Funding Focus

Arduous Audits and Keeping your Money!

Inthis industry it has always been tough to understand all of the policies, protocols, rules and regulations to follow just to get paid. Now there is an entire litany of other policies, protocols, rules and regulations to meet in order to deliver the products and services to the end user.

The responsibilities for the reimbursement department are getting more complex, and now more than ever involve not only getting paid but keeping the money. While the auditing efforts of the Comprehensive Error Rate (CERT) contractors as well as the Program Safeguard Contractors (PSCs) are not new for 2009, the implementation of the Recovery Audit Contractors (RACs) as well as Zone Program Integrity Contractors (ZPICs) is.

An announcement delivered directly from CMS states:

“It is easy to say that all Medicare Survivalists have the potential to receive an audit request.”

I have to say I find the use of the word “survivalist” to be interesting and, of course, accurate.

The announcement last month of increased pre pay audits for both oxygen and PAP coming as a result of data gleaned from the CERT is of concern and something to plan for now, as well as the audits from the RACs that are starting to appear. Now there is aggressive auditing on both the pre payment and post payment side of reimbursement.

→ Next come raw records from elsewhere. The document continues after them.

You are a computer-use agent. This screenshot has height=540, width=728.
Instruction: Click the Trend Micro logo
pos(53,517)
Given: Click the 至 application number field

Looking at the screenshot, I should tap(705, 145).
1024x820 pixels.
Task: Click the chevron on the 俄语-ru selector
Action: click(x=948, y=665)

The RACs are being touted by CMS as part of an aggressive new program to prevent fraud and abuse in the Medicare program. The program is not exclusive to HME companies, and the contractor reviews claims for both Part A and Part B.

Currently there are four recovery audit contractors who cover the nation and carry the responsibility to conduct post payment audits with the objective of identifying both overpayments and underpayments. The RACs earn their fees on a contingency basis for both.With this in mind, it is easy to see how RACs could be a tenacious source with which to contend. Yes, the supplier still has appeal rights, and the RAC does not get paid until the case has been “won” in appeal. However, this is little solace to the provider as this process can be burdensome and costly.

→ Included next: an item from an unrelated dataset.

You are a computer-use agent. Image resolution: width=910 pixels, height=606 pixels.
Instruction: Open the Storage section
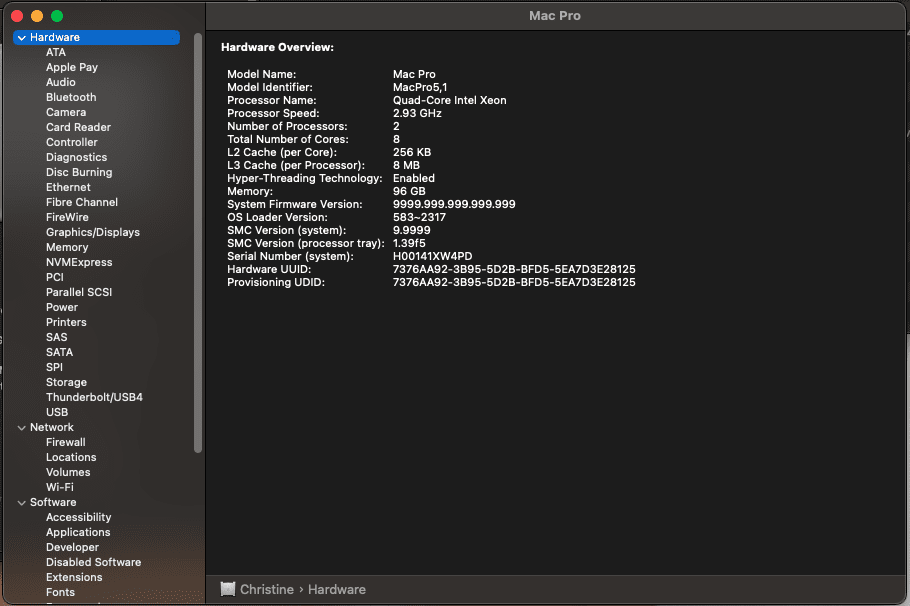coord(66,382)
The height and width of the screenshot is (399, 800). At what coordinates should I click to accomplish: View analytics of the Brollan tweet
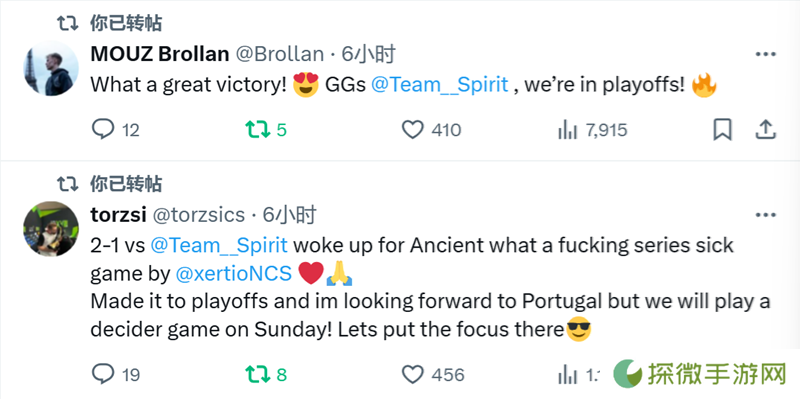pos(592,130)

Probably causing the most angst to suppliers now is the news coming from the DME/MACs in response to data gleaned from the CERT program. The program reports a significant increase in the number of claims errors. A letter from at least one medical director states that of all claims errors, nearly 31% come from oxygen claims.

Considering that there have been sweeping changes to the payment policies for oxygen, the medical director’s statement should come as no surprise. What is surprising is what is now being asked for in development:

“According to the CERT contractor, there must be documentation in the beneficiaries’ medical record within 6 months prior to the date of service for the claim in question supporting the continued use of oxygen by the beneficiary.”

The above statement implies that it will be necessary for the HME supplier to not only ensure that the beneficiary go to the doctor every 6 months, but ensure that the said beneficiary discuss with and have their doctor document the need for, continued oxygen use. The provider must then obtain copies of this documentation. If you are “selected” for one of these claims for development, it is important to note that these terms are not specified as a requirement in the oxygen LCD. There is an effort underway led by American Association of Homecare to address this issue and seek clarification. Currently the timeline for response is not consistent across the four DME/MACs, which adds to the confusion.

Plan now for audits by ensuring that every oxygen chart:

  • Is a complete order that includes liter flow;
  • Is reviewed, signed and dated on the CMN in a timely manner;
  • Documents an in-person evaluation (by treating practitioner) within 30 days prior to the date of the initial CMN;
  • Documents an in-person re-evaluation (by treating practitioner) within 90 days prior to the date of any recertification;
  • Includes ongoing documentation of the medical management of the patient’s oxygen use in the patient’s records.

CPAP and supply claims constituted only 5.2% of the errors, and still made the cut for increased claim scrutiny. Claims subjected for further development will need documentation showing:

  • Physician’s order
  • Documentation from face-to-face evaluations
  • Copy of sleep test
  • Documentation of adherence to therapy
  • Proof of delivery and product information

Note the physician evaluation post PAP application must document the patient is improving and will continue to use PAP as therapy.

Conducting your own internal audit now could relieve some added stress later

This article originally appeared in the Respiratory & Sleep Management November 2009 issue of HME Business.

About the Author

Kelly Riley, CRT, is director of The MED Group's National Respiratory Network and has more than 25 years of experience in the respiratory arena.